The payment process for contingent workers tends to be a bit different compared to payments made to employees. Payments can be made per project, on an hourly basis, or with daily rates. Payments made to contingent workers are more complicated than paying permanent employees because companies need to take different factors into consideration, depending on what country the contingent worker is based in.

Examples of contingent workers

Contingent workers can be freelancers, consultants, independent contractors, or seasonal employees – among others.

Usually, they’re brought in to take on a specific task or offer specialized expertise or skills to meet a temporary or emerging challenge.

Difference between contingent worker, employee, and contractor

The definitions of contingent worker, employee, and contractor can sometimes blur. Below is a brief description of each:

Contingent worker: Someone brought in temporarily to handle specific projects or tasks, usually hired through a third-party agency and paid either hourly, daily, or by project.

Contractor: A self-employed person or business that provides services to a company on a contractual basis. Contractors are in charge of their own insurance taxes and benefits, and they charge a flat fee for their services. They choose how they complete their work, the hiring company can only direct in

Employee: A permanent member of staff paid through a salary or an hourly wage who receives benefits like health insurance and paid time off from the company.

Managing contingent workers with a global workforce

Paying contingent workers across a global workforce can get tricky.
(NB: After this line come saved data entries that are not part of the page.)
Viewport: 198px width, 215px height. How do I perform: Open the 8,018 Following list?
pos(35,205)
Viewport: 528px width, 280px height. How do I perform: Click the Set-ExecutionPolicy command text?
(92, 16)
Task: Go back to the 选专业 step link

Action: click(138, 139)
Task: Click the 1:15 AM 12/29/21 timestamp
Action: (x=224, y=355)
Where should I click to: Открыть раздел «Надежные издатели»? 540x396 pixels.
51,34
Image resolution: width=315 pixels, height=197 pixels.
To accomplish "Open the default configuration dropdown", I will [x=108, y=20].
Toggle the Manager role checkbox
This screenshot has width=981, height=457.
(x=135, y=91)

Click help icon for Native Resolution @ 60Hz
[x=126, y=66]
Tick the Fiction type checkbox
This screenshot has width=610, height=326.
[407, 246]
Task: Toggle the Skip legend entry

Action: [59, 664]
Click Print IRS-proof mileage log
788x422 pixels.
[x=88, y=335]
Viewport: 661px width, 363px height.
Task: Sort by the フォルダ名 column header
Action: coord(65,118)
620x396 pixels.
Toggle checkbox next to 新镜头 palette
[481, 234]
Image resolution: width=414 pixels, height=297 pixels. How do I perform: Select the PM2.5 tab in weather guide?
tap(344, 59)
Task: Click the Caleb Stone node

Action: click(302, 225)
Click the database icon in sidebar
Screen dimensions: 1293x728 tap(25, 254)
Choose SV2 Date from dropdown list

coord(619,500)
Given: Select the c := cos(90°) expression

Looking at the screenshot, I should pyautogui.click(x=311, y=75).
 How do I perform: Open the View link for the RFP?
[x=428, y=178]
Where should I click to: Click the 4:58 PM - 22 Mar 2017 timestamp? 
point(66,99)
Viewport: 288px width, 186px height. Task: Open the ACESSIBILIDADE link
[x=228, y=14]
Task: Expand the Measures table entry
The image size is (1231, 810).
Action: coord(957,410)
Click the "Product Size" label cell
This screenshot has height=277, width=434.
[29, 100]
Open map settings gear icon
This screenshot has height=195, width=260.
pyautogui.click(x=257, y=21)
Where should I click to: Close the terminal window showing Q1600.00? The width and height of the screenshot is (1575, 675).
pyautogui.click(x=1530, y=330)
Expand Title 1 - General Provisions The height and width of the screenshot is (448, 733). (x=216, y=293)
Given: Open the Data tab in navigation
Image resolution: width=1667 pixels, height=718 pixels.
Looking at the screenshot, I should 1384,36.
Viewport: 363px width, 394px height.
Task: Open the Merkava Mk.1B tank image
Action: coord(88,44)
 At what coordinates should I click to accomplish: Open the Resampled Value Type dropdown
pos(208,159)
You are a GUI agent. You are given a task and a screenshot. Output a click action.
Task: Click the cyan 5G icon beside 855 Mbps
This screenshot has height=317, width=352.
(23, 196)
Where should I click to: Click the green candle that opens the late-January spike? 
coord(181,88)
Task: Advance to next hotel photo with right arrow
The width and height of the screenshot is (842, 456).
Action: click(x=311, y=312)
Differences in labor laws, taxes, regulations, and currency exchange rates can be a major challenge for companies.

It’s complicated enough managing these things in one country – dealing with them in several can be complex on a whole other level.

Then there’s data security and privacy. Many countries have different data privacy laws and regulations. Businesses must make sure they’re complying with these.

Finally, there’s managing different payment method preferences, which tend to vary depending on the contingent worker’s location. Juggling these preferences can become a convoluted process and may cost the company time and money.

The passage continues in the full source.